Content originally posted in LPCWare by micrio on Sun Sep 11 08:20:06 MST 2011
I am working on a piece of inline assembly code. I thought that I understood the syntax but I am wrong. I want to understand the % operands; %0, %1, etc.
My belief was that they were symbolic representations of registers. The compiler would assign then to actual registers at compile time and do it without disturbing any directly specified registers. Thus, if the assembly code refered to "r5" the compiler would never assign any % operand to "r5". Also, the compiler would never write to "r5" unless an assembly op code told it to do so.

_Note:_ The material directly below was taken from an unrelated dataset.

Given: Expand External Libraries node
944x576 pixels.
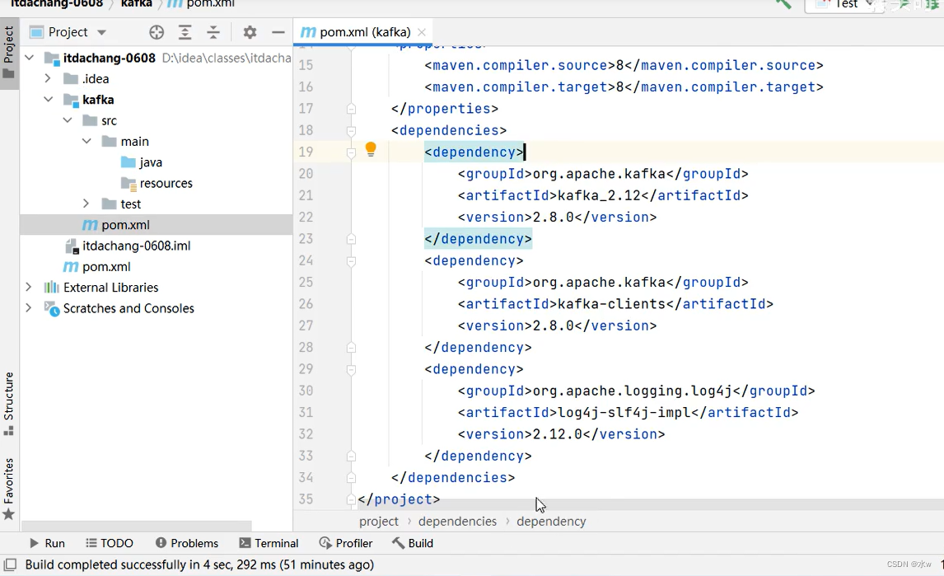Looking at the screenshot, I should coord(29,288).
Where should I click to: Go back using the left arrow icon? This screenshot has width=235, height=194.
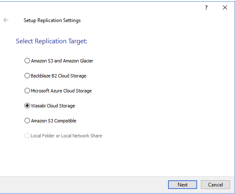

My pervious inline assembly had only 3 passed in parameters and I assigned them to % operands as such;
"ldr %0, %[variable1]\n\t"
"ldr %1, %[variable2]\n\t"
This always worked OK.
My new code has 5 passed in parameters and I am having problems. Some passed in parameters that I load into registers using % operands get over-written by compiler generated assembly code!
Some documentation says that the % operands are positional with the listing of the parameters in the input list after the second ":". If so then why is it necessary to explicetly load the parameter with a "ldr" opcode?
I know that there is some issue with going over 4 passed in parameters and there is supposed to be a work-around. I can't find it!
Can I use all 8 normal registers using the symbolic reference method, %0, %1, etc, and have no explicit register references? Will the compiler sort this out?
Thanks,
Pete.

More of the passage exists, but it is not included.